The Dolan Company (NYSE: DM) announced today that it entered into the Seventh Amendment to its Third Amended and Restated Credit Agreement dated December 6, 2010.
In general, the Seventh Amendment provides the Company with access to its revolving credit facility while the Company and lenders negotiate a term sheet for restructuring the Company’s balance sheet. The Amendment provides that an HIG Capital affiliate, Bayside Capital, Inc., which currently holds participation interests covering a majority of the indebtedness outstanding under the Credit Agreement, can become a lender under the Credit Agreement, and requires the Company and its lenders to agree on a term sheet for restructuring the Company’s capital structure promptly after receipt of a restructuring proposal from Bayside Capital. The Seventh Amendment also temporarily waives the Company’s default with respect to certain covenants and obligations existing or anticipated as of December 31, 2013, reduces the amount available in the revolving credit facility, increases the interest rate on outstanding loan amounts by 2% per year, requires an additional fee equal to 2% of the sum of the outstanding term loans and revolving commitments, and requires the Company to have engaged a chief restructuring officer. As previously announced, the Company appointed Kevin Nystrom, managing director of Zolfo Cooper, as its chief restructuring officer.

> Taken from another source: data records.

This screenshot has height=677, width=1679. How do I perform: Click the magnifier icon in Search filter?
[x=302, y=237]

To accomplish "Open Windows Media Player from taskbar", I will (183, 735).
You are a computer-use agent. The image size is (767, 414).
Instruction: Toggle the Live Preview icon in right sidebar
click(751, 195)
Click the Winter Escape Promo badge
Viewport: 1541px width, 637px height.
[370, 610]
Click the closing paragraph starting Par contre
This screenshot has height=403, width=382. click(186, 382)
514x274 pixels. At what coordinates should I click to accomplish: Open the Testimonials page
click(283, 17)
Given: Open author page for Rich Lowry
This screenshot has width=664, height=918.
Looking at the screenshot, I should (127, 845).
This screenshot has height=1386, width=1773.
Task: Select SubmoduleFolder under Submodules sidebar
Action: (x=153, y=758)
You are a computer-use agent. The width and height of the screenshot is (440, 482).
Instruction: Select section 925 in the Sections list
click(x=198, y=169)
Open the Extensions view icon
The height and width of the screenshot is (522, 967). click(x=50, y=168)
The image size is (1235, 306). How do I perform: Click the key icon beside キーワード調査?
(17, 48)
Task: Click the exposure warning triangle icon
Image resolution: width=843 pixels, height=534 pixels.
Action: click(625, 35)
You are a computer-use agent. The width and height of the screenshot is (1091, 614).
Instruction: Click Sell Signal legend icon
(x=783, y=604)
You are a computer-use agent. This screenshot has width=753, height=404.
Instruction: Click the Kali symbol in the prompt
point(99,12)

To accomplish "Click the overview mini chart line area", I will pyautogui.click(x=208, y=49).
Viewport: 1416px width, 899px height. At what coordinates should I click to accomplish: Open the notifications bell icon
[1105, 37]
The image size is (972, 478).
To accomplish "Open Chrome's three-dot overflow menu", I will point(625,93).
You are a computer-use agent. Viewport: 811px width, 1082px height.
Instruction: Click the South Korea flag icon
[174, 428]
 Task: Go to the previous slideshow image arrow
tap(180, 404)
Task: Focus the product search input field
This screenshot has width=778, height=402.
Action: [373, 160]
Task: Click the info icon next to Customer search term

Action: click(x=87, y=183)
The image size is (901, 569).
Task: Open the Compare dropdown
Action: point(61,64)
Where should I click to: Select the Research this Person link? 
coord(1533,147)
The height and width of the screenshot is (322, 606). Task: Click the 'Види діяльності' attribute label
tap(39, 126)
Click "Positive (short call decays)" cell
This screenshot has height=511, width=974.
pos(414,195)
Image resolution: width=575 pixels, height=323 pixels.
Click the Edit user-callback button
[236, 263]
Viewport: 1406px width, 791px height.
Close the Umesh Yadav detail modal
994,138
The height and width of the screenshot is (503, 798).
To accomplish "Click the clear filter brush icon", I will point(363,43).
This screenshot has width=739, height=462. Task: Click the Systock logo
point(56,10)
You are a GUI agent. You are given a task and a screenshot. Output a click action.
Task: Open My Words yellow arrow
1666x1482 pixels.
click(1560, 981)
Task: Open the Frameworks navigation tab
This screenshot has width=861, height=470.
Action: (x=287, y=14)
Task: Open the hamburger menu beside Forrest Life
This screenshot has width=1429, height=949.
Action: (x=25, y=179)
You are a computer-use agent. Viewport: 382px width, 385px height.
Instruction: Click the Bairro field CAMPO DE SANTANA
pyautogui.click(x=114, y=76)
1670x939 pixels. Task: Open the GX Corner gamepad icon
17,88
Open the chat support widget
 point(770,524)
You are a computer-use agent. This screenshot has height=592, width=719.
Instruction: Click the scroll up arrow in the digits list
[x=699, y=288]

The Dolan Company is a leading provider of professional services and business information to the legal, financial and real estate sectors. Its Professional Services Division provides specialized outsourced services to the legal profession primarily through its subsidiaries DiscoverReady and Counsel Press. DiscoverReady provides outsourced discovery management and document review services to major companies and law firms. Counsel Press is the nation’s largest provider of appellate services to the legal community. The company’s Business Information Division publishes business journals, court and commercial media and other highly focused information products and services, operates web sites and produces events for targeted legal and professional audiences in each of the 19 geographic markets that it serves across the United States.
Statement Regarding Forward Looking Information
This release may contain forward-looking statements within the meaning of the Private Securities Litigation Reform Act of 1995. Statements that are not historical or current facts are forward-looking statements. Such forward-looking statements include statements using words such as “anticipate,” “expect,” “believe,” “continue,” “will,” “may,” “estimate,” “assume,” “presume,” “pursue,” “outlook,” “plan,” “goal,” “milestone” and similar expressions. Forward-looking statements are subject to risks, uncertainties and other factors that could cause the actual results, performance, prospects or opportunities to differ materially from those expressed in, or implied by, these forward-looking statements. These risks, uncertainties and other factors include, but are not limited to: our ability to fund our ongoing operations, repay our indebtedness, pay dividends on our preferred stock, fund capital expenditures, make divestitures on acceptable terms, and make any acquisitions; our ability to comply with covenants in our debt instruments; our ability to obtain waivers from our lenders of any failure to comply with covenants in our debt instruments or of events of default; our ability to amend our debt instruments in the future; our ability to retain key customers and develop new customer relationships in our litigation support services segment; the possibility that we may have to record significant charges to earnings as a result of impairment of our intangible assets; our ability to retain key personnel; the adverse resolution of a future lawsuit or claim against us; the failure or disruption of our software systems, our document hosting, processing, conversion and review systems, or our website and online networks; the risk that our customers fail to timely pay us for our services, or at all; and the other risk factors described under “Risk Factors” in Item 1A of our annual report on Form 10-K for the year ended December 31, 2012, which we filed with the SEC on March 8, 2013, and those highlighted in our Form 10-Q for the quarter ended September 30, 2013, which we filed with the SEC on November 12, 2013. We undertake no obligation to update any forward-looking statements in light of new information or future events.